=== WRITTEN PROBLEM ===
Rewrite the data below, swapping "match" for "fixture" wherever it occurs and changing nothing else.

[Collected data entries]
%%

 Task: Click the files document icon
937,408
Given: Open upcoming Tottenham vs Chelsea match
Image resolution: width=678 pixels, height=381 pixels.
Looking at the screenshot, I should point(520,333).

%%

=== REPLY ===
 Task: Click the files document icon
937,408
Given: Open upcoming Tottenham vs Chelsea fixture
Image resolution: width=678 pixels, height=381 pixels.
Looking at the screenshot, I should point(520,333).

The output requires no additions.